Almost half of cell-phone users feel hemmed in by the hefty fees they face for early termination of their contracts, according to a new survey from a consumer advocacy group. Forty-seven percent of cell-phone users said they’d consider dropping their plan if they didn’t have to pay an early-termination fee and 13% of that group said they’d switch as soon as possible, according to the survey of 775 cell-phone users, conducted by IPSOS North America for the U.S. Public Interest Research Group, a nonprofit consumer advocacy group.
Thirty-six percent of those surveyed said they’d thought about switching from one carrier to another but decided against it because of the fee. Another 10% said they’d paid an early-termination fee within the past three years. Early-termination fees “give consumers no choice in the marketplace,” said Ed Mierzwinski, consumer program director for the consumer group. “They trap consumers into their plan by saying ‘you can’t get out of it unless you pay us $150 to $240.'”
The fees average about $170, according to the study.
About 182 million phones and wireless devices were being used in the U.S. in 2004, according to the report. Contract terms generally run one to two years. Still, 51% of cell-phone users said they’d stick with their cell-phone provider even if their carrier eliminated the fee. The telephone survey has a margin of error of +/- 3.5 percentage points.
The report is the latest salvo in the war between consumer advocates and cell-phone companies over early-termination fees.
“The purpose of the report and the survey … is to make it clear to the FCC that the cell-phone industry is not competitive, that consumers are locked in a cell and they need greater protection,” Mierzwinski said. Cell-phone carriers argue that early-termination fees enable them to offer consumers lower monthly payments and cheaper phones. The fees “facilitate innovative and consumer-friendly pricing by allowing carriers to spread large handset subsidies and customer acquisition costs” over the life of a contract, according to the Cellular Telecommunications and Internet Association, a trade group, in a filing with the Federal Communications Commission.
The CTIA’s filing is in response to a growing number of lawsuits urging state courts to regulate the fees under states’ consumer-protection laws. The CTIA provided the text of the filing in response to a request for comment on this story.

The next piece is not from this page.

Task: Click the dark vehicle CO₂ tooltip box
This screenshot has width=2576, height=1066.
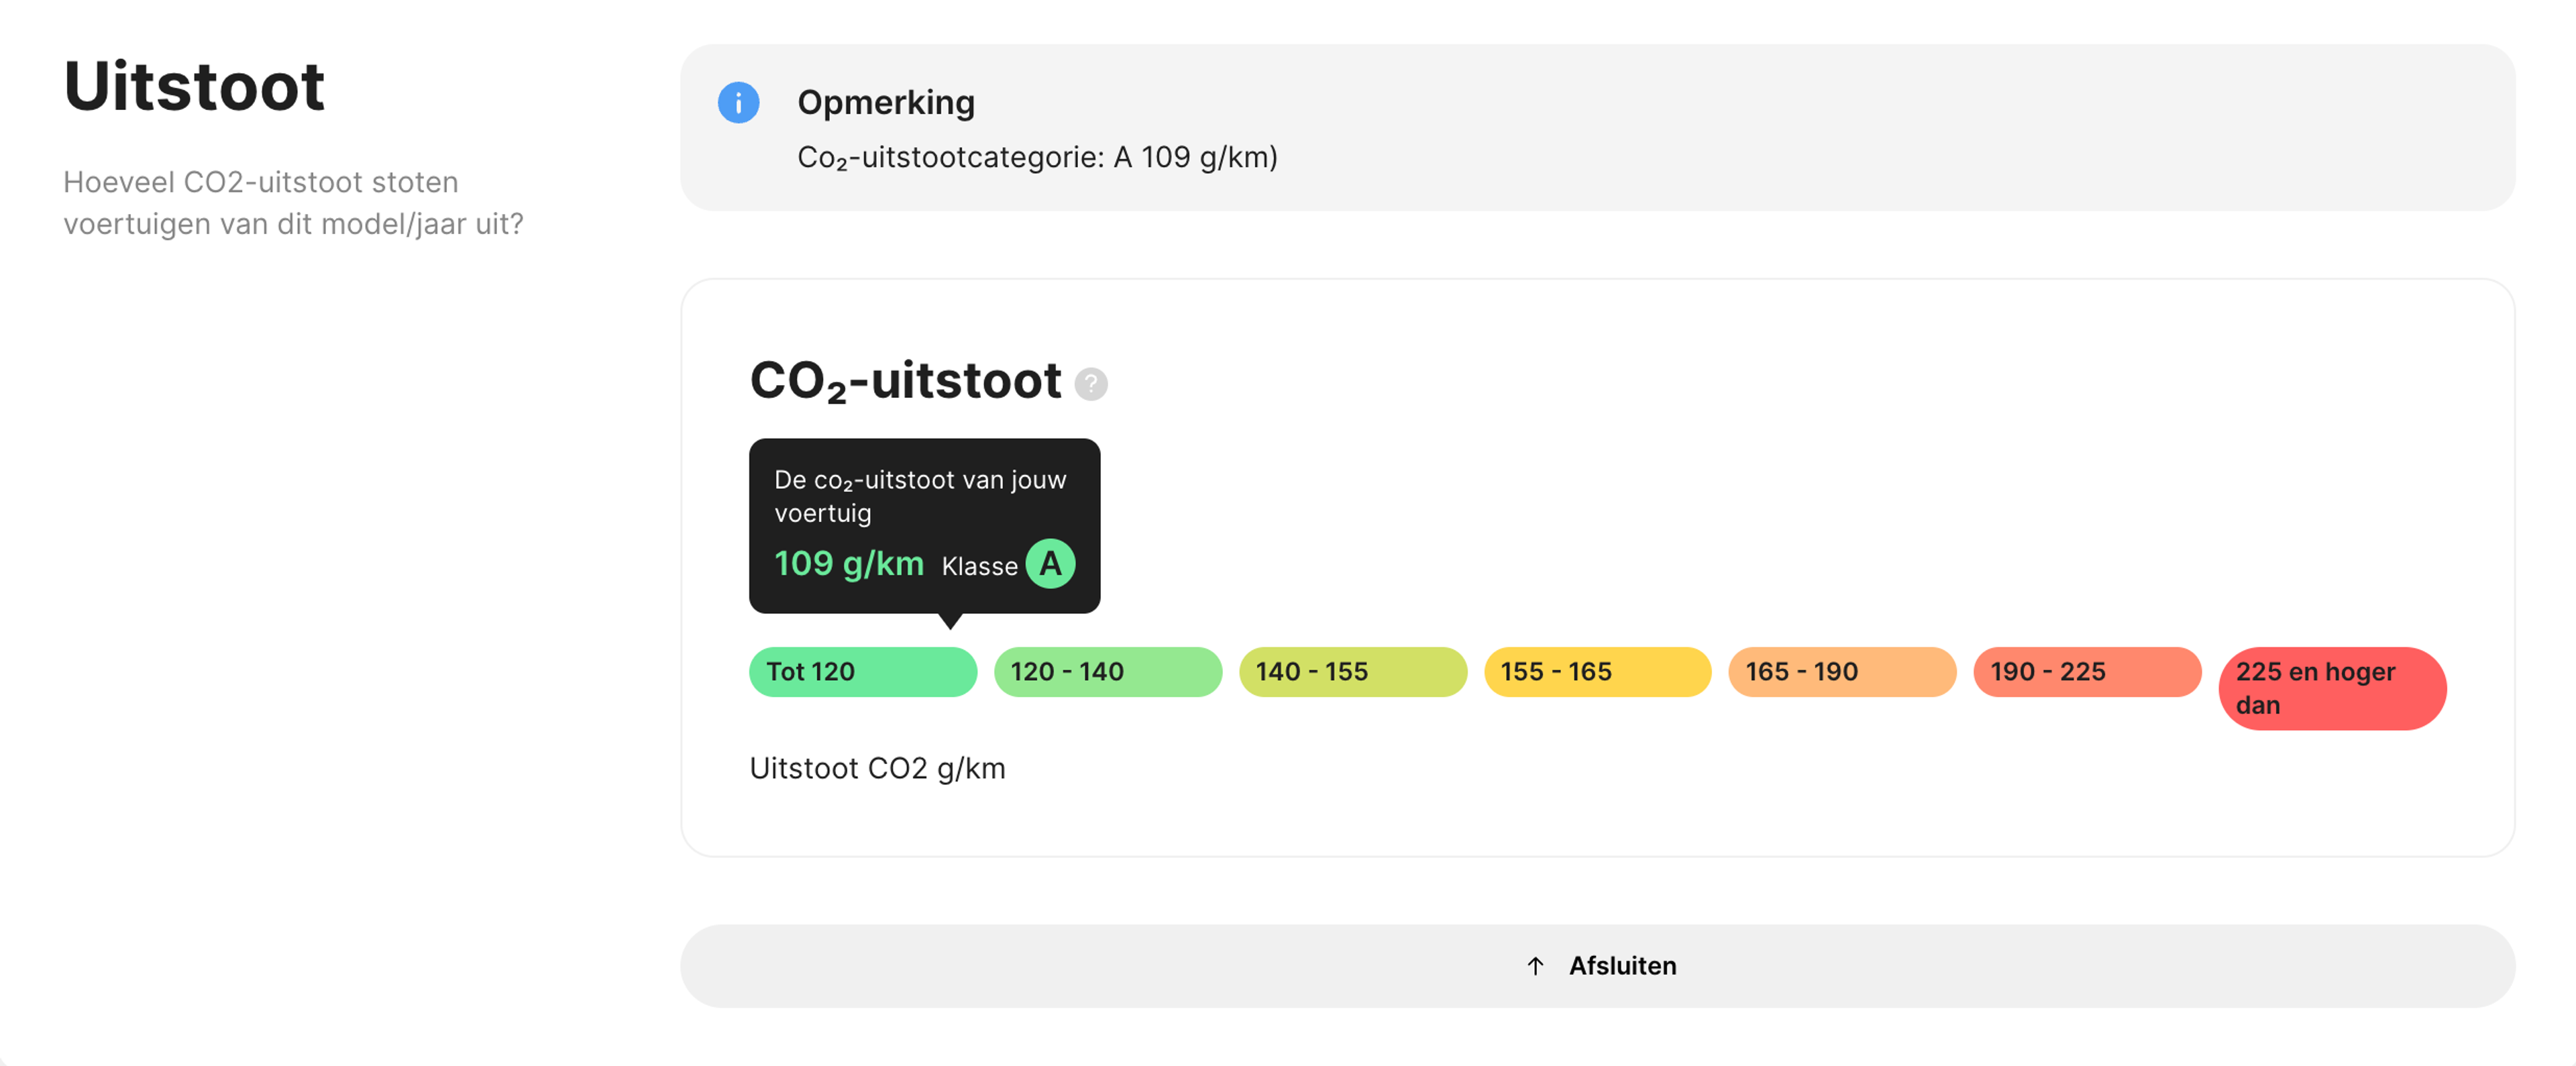Action: (924, 526)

The cell-phone carriers are asking the Federal Communications Commission to rule the fees are part of the rate companies charge consumers, rather than a separate fee — thus ensuring the FCC retains regulatory power over early-termination charges.
PIRG argues that early-termination fees are not part of the rate, but fall under the contract’s terms and conditions.
“A rate is something everybody pays for their service. This is a penalty that is designed to prevent you from shopping around,” Mierzwinski said.
When asked whether they agreed with the carriers’ claim that the fees are “just another rate charged for your use of cell phones” or “early-termination fees are penalties designed to discourage customers from switching,” 89% said the fees are a penalty, according to the survey.